Thursday 23 February 2012

Sixteen definitions of poetry and some attributes.

Poetry is language despite itself.

Poetry is rarely sense - and never meaning.

Poetry is a search for morals within the immorality of language, a search for freedom restrained (and defined!) by the despotism of the word.

Poetry is rhythm and melody. It tunes itself to the primordial utterances of a savage, to the deafening gushing blood, to the open wound of the initiated individual, desires the pounding heart of the chased prey.

Poetry is one weapon of the working class hero, along with a body privatised and sold off on the labour market.

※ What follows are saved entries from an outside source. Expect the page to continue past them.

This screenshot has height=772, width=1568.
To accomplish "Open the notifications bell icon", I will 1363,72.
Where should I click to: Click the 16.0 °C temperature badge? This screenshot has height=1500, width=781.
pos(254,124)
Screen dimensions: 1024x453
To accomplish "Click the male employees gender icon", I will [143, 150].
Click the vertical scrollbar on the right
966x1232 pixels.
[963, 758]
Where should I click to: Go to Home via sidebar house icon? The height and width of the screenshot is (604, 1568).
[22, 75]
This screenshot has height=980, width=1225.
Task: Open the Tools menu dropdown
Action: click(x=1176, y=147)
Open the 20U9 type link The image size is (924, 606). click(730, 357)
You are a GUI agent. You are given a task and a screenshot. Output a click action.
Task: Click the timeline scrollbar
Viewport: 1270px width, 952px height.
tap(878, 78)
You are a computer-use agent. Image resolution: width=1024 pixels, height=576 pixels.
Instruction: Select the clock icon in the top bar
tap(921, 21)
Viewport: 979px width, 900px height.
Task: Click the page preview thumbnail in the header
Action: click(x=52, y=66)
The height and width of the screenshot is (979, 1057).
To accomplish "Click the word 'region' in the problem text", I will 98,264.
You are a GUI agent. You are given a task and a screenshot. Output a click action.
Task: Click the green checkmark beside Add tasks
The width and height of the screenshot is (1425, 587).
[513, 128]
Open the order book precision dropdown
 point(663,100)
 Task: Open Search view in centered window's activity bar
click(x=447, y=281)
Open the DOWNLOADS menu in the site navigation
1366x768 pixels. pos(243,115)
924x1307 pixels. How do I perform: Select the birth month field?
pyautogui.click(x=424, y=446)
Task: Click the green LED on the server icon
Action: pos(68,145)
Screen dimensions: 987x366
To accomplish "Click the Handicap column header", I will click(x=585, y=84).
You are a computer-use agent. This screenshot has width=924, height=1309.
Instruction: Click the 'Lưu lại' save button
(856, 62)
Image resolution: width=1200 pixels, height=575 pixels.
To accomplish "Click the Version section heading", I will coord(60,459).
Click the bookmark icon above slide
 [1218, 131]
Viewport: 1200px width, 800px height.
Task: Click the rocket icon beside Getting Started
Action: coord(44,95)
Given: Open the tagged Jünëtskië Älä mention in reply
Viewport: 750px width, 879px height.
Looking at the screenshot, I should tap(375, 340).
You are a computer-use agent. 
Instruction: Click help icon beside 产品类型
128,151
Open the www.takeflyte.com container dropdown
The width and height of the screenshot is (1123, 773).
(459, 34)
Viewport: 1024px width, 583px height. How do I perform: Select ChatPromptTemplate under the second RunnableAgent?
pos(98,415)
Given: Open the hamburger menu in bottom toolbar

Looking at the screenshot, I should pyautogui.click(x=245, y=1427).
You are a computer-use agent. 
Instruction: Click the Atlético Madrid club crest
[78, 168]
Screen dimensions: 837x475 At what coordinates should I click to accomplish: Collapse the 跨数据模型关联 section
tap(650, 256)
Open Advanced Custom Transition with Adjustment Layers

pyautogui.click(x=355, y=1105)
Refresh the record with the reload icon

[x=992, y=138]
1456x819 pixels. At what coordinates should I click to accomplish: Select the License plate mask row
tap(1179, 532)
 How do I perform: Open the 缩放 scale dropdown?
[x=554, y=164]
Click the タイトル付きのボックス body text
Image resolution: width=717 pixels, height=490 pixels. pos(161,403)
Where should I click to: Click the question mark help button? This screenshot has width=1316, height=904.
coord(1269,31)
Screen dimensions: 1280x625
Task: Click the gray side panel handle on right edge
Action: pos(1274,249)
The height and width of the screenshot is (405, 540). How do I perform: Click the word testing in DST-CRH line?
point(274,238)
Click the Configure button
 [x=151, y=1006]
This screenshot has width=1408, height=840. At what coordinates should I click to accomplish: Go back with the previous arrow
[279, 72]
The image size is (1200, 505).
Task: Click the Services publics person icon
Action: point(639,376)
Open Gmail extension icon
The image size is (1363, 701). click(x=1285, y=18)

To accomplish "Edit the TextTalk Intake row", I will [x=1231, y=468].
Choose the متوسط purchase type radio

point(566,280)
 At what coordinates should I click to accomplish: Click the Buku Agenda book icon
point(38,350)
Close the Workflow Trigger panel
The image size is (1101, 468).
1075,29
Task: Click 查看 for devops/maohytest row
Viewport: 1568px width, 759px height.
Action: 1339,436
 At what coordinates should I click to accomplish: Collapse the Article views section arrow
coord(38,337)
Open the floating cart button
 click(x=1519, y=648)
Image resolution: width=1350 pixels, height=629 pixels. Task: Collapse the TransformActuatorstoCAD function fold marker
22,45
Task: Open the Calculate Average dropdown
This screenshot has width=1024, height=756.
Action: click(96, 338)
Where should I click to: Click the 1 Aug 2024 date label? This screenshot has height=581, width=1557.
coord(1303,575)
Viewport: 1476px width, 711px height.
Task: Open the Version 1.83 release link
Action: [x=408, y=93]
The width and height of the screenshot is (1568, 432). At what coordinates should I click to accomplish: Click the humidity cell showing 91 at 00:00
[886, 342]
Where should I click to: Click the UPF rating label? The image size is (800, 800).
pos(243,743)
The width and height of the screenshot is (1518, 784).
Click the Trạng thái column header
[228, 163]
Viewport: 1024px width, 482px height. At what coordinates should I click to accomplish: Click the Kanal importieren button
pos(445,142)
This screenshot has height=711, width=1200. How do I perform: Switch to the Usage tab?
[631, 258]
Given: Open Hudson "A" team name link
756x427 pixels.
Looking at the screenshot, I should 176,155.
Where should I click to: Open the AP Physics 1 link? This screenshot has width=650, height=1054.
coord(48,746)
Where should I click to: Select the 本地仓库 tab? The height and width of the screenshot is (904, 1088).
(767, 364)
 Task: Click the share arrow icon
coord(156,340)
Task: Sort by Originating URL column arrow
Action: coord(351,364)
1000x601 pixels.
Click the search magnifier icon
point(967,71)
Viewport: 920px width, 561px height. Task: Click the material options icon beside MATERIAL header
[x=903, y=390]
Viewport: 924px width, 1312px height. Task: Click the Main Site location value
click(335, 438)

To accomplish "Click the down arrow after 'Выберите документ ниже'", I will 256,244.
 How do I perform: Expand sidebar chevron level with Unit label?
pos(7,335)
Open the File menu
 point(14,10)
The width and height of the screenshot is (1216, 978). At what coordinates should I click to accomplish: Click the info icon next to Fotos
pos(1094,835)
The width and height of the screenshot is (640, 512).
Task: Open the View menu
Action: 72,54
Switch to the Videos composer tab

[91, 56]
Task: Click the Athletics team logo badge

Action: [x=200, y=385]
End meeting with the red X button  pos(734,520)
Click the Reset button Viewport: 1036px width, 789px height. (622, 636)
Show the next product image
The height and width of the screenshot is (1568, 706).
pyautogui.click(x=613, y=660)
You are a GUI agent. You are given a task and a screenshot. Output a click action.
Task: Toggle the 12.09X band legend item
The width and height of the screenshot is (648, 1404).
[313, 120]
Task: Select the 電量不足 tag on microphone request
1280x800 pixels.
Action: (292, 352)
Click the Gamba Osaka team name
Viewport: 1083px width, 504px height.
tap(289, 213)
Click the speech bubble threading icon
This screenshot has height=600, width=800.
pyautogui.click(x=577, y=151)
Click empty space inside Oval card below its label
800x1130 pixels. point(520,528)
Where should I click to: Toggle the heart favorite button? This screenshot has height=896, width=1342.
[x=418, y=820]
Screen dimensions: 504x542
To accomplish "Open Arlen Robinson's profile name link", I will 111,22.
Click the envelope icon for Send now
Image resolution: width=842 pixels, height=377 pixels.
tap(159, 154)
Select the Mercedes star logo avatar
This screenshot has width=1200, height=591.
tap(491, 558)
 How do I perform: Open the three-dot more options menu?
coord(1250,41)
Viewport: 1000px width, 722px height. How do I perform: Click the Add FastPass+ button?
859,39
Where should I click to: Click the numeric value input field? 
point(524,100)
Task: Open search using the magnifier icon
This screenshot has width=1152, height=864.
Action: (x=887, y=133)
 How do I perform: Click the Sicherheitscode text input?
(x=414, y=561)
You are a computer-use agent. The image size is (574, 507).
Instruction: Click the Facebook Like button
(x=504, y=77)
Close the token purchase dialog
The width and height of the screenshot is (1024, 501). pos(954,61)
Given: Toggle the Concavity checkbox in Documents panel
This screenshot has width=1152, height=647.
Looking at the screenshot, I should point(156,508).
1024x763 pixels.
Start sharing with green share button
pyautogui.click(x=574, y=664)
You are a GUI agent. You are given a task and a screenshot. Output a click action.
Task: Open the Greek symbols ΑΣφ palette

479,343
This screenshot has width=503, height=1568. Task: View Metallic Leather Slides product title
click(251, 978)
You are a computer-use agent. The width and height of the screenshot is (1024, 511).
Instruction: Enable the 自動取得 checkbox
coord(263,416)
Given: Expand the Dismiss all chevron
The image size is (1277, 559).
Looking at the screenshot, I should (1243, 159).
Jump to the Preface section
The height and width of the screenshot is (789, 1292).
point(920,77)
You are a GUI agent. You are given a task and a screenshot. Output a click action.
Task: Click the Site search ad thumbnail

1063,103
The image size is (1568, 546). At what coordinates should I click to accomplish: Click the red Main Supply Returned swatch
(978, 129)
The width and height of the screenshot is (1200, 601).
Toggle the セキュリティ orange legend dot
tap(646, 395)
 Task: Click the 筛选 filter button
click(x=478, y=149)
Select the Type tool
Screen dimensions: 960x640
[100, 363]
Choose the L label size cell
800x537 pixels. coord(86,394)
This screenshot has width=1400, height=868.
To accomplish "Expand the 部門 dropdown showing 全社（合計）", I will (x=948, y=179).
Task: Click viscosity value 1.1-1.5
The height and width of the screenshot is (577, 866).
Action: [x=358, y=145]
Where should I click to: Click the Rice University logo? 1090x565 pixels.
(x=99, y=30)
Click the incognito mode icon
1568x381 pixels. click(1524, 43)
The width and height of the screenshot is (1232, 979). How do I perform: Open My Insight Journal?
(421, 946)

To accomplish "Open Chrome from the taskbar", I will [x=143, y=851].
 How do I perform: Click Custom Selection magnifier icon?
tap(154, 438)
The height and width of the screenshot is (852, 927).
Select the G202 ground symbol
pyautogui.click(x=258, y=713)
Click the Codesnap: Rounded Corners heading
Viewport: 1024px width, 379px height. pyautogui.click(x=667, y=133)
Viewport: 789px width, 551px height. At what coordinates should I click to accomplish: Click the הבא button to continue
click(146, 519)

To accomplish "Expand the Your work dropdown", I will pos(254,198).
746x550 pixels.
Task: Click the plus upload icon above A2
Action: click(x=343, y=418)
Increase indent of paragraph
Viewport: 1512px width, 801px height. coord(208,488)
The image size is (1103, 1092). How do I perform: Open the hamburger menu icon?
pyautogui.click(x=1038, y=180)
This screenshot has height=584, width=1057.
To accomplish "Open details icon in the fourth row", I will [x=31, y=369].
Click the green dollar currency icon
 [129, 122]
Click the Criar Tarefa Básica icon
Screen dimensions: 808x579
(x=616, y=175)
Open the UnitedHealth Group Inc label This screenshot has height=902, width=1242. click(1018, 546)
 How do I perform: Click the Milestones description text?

Along with the will and the potenza of the poor.

Poetry is never done with. It is never done. It never quite is.

Poetry watches the State machine more attentively then how the latter spies it. It escapes coding, and taps into the streams that the State machine floods with stolen waters, where nothing really flows but stagnates under CCTV surveillance, and conjures currents of its own invention, blows its own winds and in them flies its own flag.

Poetry responds to the demand of the straight-jacketed self, a most improbable leap of non-sense, from one cliff over here to another over there, annihilating distance.

Poetry is a limit tending to zero and infinite at one and the same time, and the omnipotence of human imagination.

Poetry is the tool whereby a unity of consciousness in nature is sought to be restored, the aesthetic par excellence alchemically morphing into the ethical.

Poetry is fatum, fate, that which has been said, announced, pronounced. It is a new law.

Poetry is an intrinsically revolutionary practice.

Poetry is a short-circuited formula where ‘game minus rules’ most definitely does not equal cheating. The apostate of civilisation, the anti-prodigal son. The offspring that negates its genitor.

Poetry is a riddle, on the run. A paradox when chained in prose.

Poetry is music. A tribute to silence.